Our stores did have big crowds on Friday. Even though it was a working day here, we flocked to the deals just like they did in the States. Uptown, Mayfair, downtown -- bleary-eyed bargain-hunters rolled out of bed and queued up in a manner more commonly associated with Boxing Day as merchants opened early.

This is the first year Victorians have fully embraced the Black Friday shopping experience. It might seem strange to see us copycat American holiday shoppers on a day that is not a Canadian holiday (wonder how many people begged off work with the Friday Flu), but for retailers these Black Friday sales are really an act of self-defence. They have to offer deep discounts to plug the drain of Canadians going south.

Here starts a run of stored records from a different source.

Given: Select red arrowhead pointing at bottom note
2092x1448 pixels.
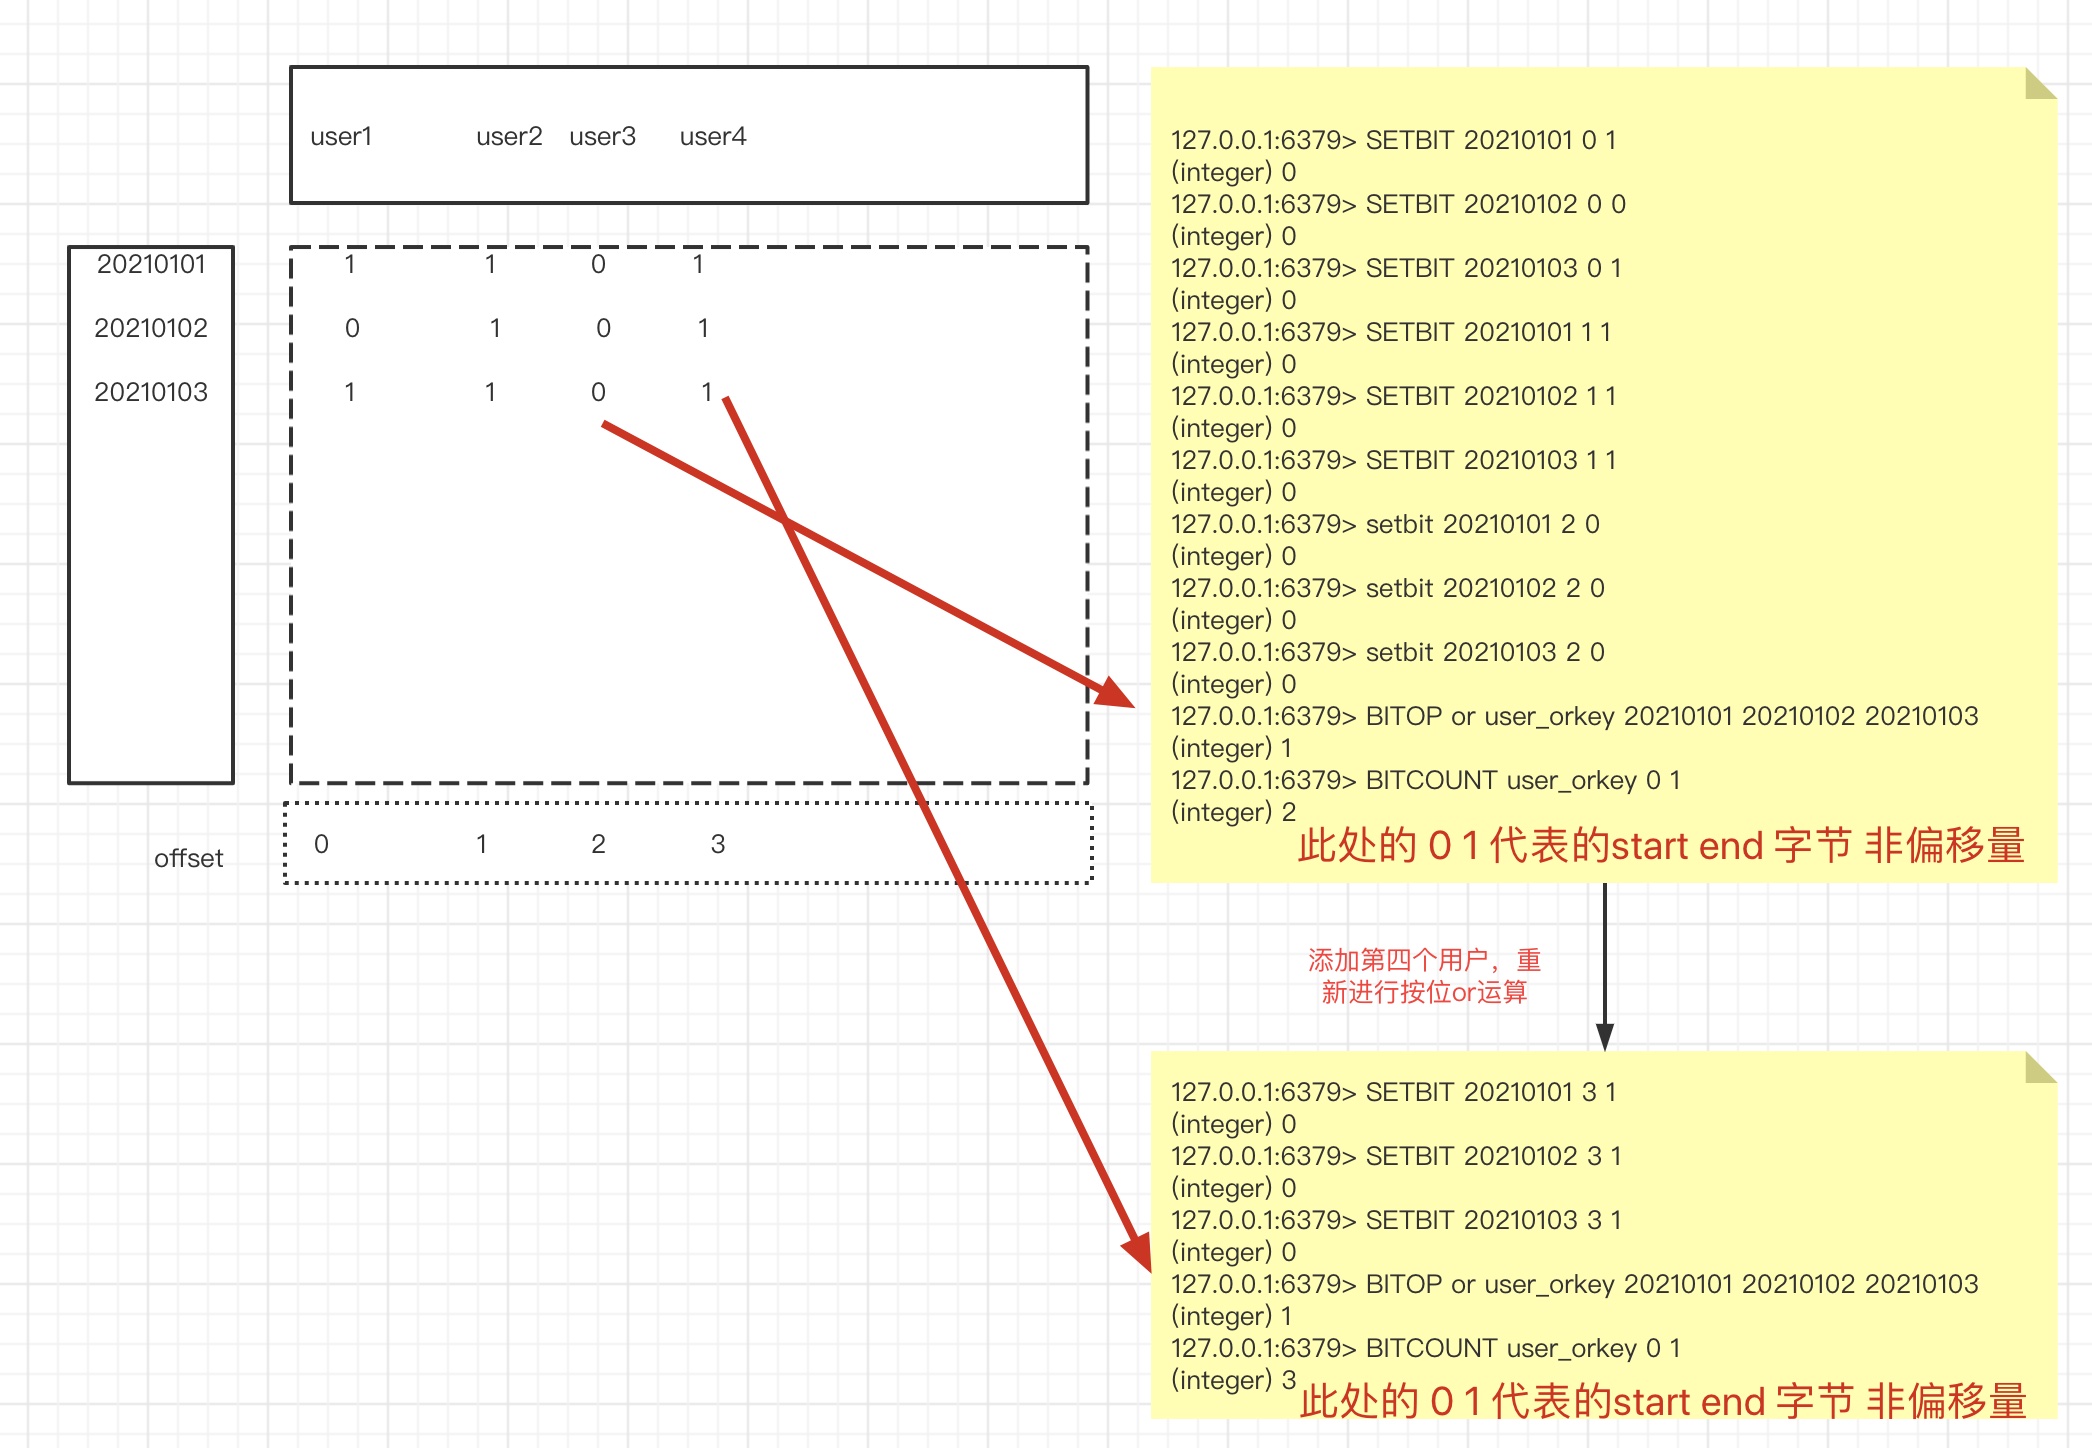Looking at the screenshot, I should point(1138,1252).
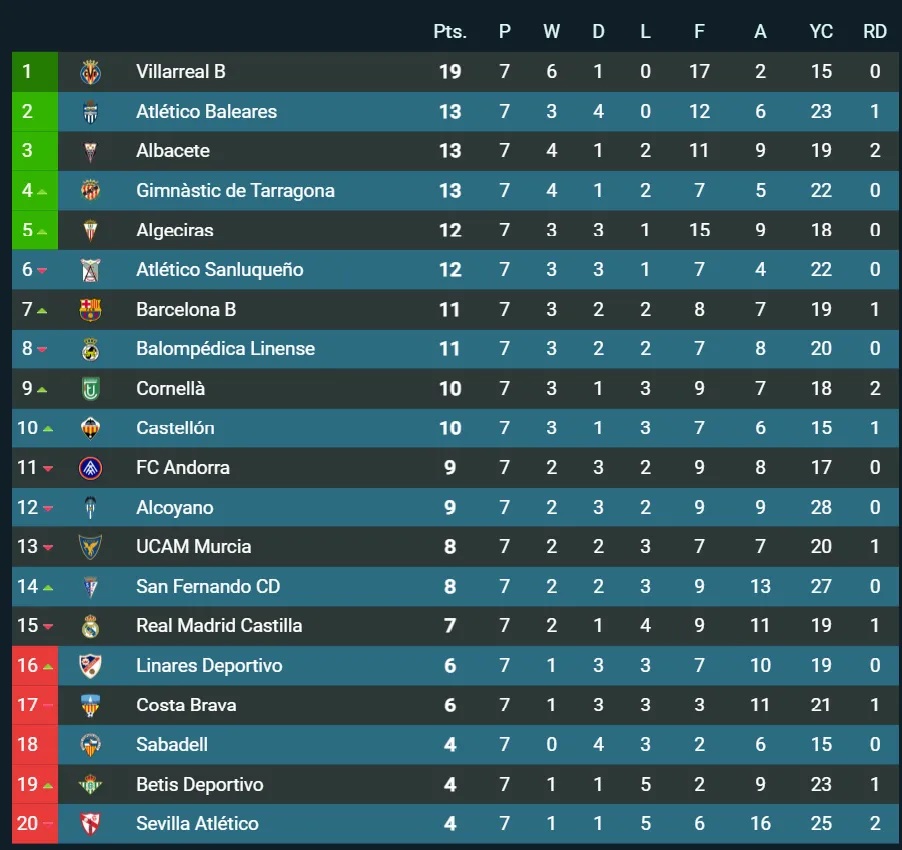Image resolution: width=902 pixels, height=850 pixels.
Task: Select the Sabadell table row name
Action: click(x=172, y=745)
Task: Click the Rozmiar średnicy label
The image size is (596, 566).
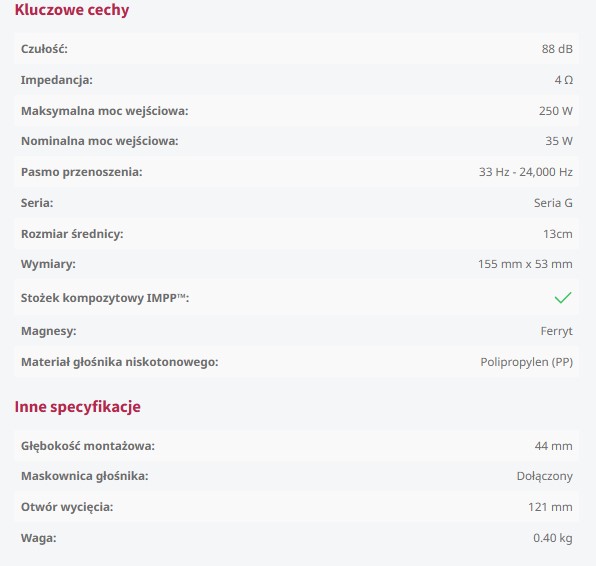Action: pyautogui.click(x=72, y=234)
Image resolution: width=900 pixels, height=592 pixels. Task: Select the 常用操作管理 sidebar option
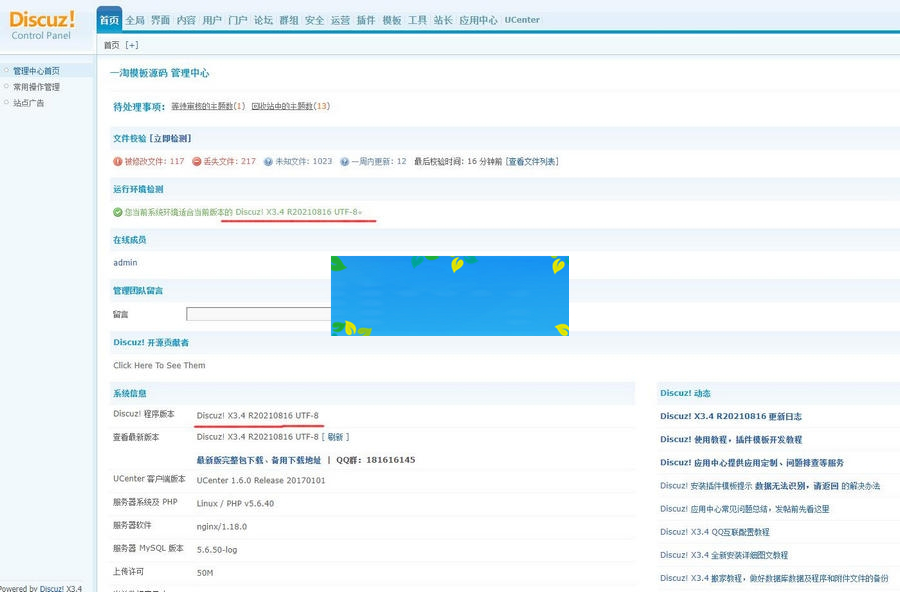click(38, 88)
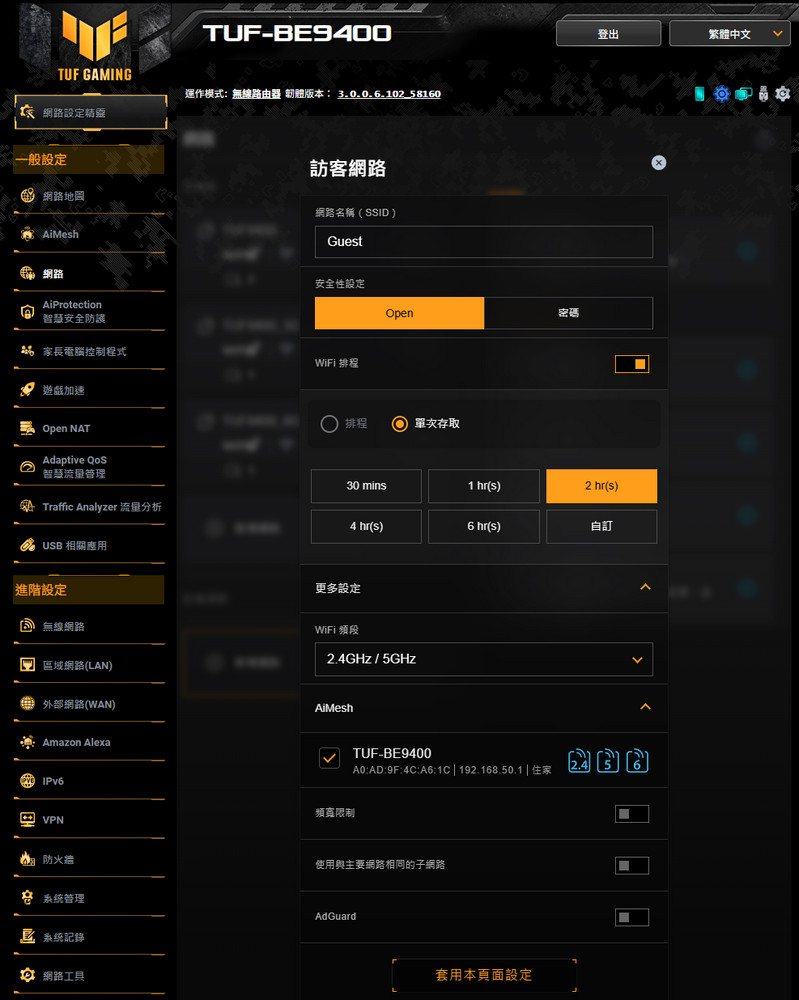
Task: Switch security setting to 密碼 tab
Action: click(x=568, y=313)
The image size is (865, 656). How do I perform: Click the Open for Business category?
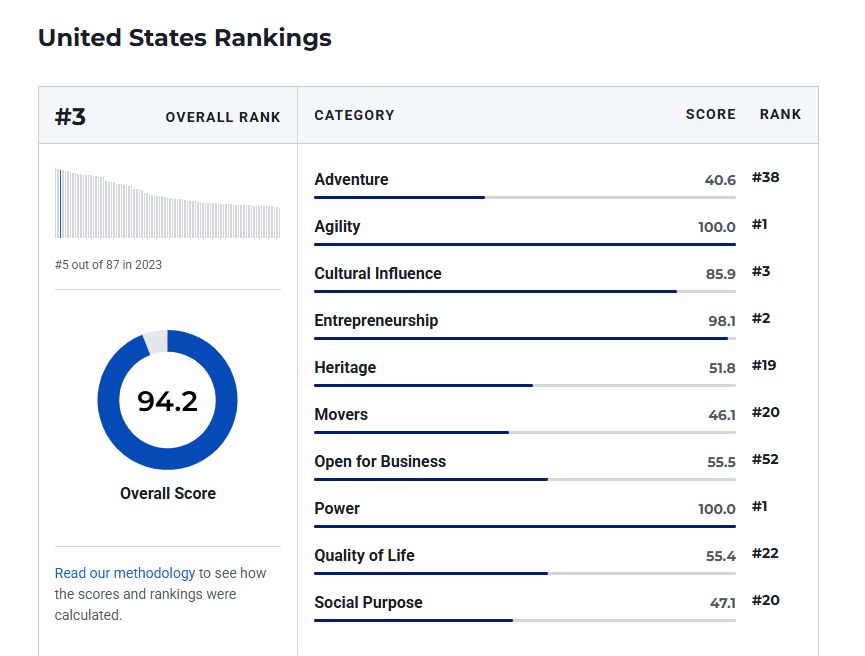380,462
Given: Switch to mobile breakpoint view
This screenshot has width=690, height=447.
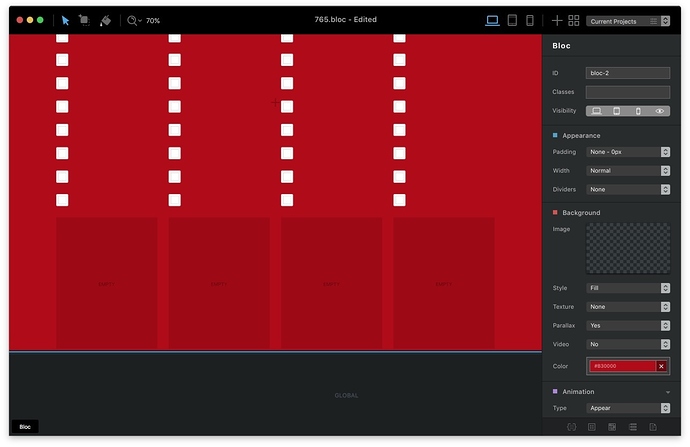Looking at the screenshot, I should pos(531,20).
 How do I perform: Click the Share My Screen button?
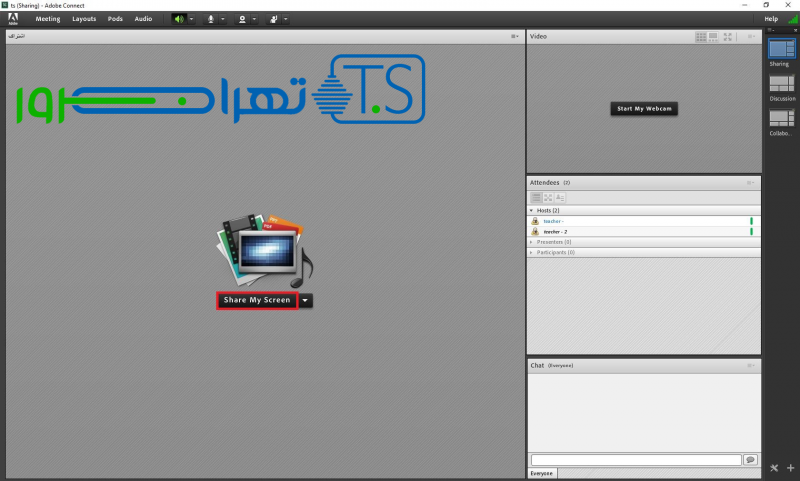tap(257, 300)
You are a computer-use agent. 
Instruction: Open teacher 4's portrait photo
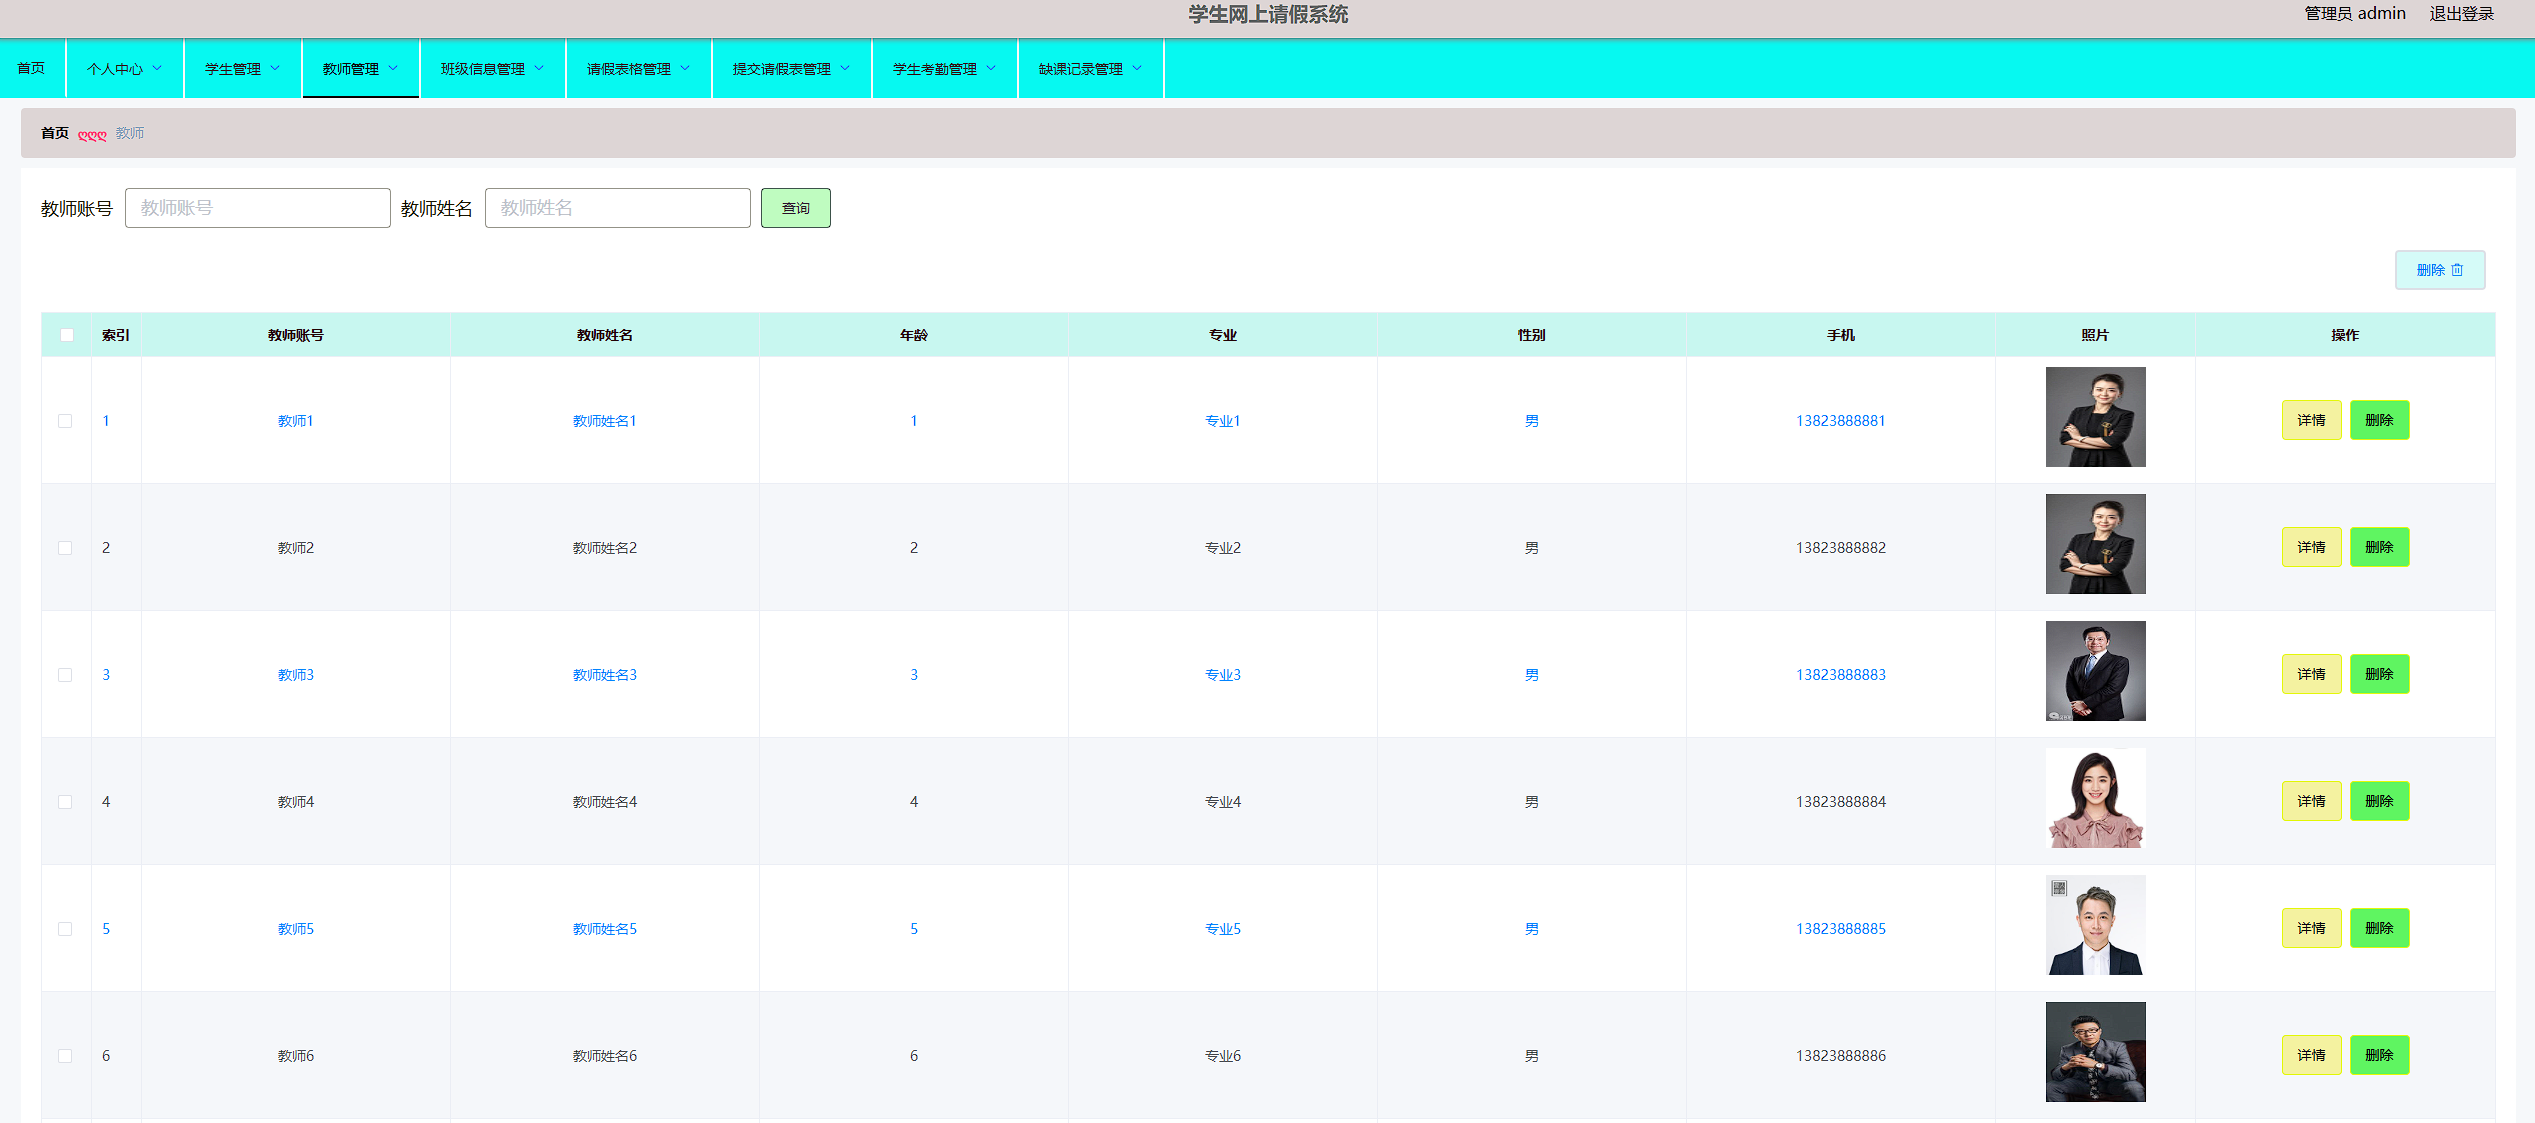[x=2095, y=798]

Cross-border shopping re-emerged as an issue in 2007 when the loonie, which for 30 years had languished as the Great Northern Peso, suddenly shot up to parity with the U.S. dollar. Vancouver Island retailers were somewhat protected by geography, the cost and hassle of crossing the moat to the U.S. deterring consumers, but have recently seen that advantage eroded by the rise of online shopping and the increase in duty-free limits.

It creates a moral dilemma for shoppers, who must decide at what point purchasing power outweighs patriotism. Strange how we work ourselves into a lather over raw log exports, demanding that the government stop allowing jobs to be shipped abroad, yet remain mum when it's our own consumer choices that put our neighbours out of work and bleed the local economy.

Friday's TV news showed a B.C. shopper in Bellingham, gleefully crowing about paying just $15 for an item that would have cost her $40 in Canada; perhaps she would like to call the Bellingham Fire Department when her house goes up in flames, as that's where her taxes are going.

Of course, the moral dilemmas can be avoided when the local merchants offer screaming deals of their own, ones that allow Victorians to save money without having to bring a passport or brush up on their close-combat skills.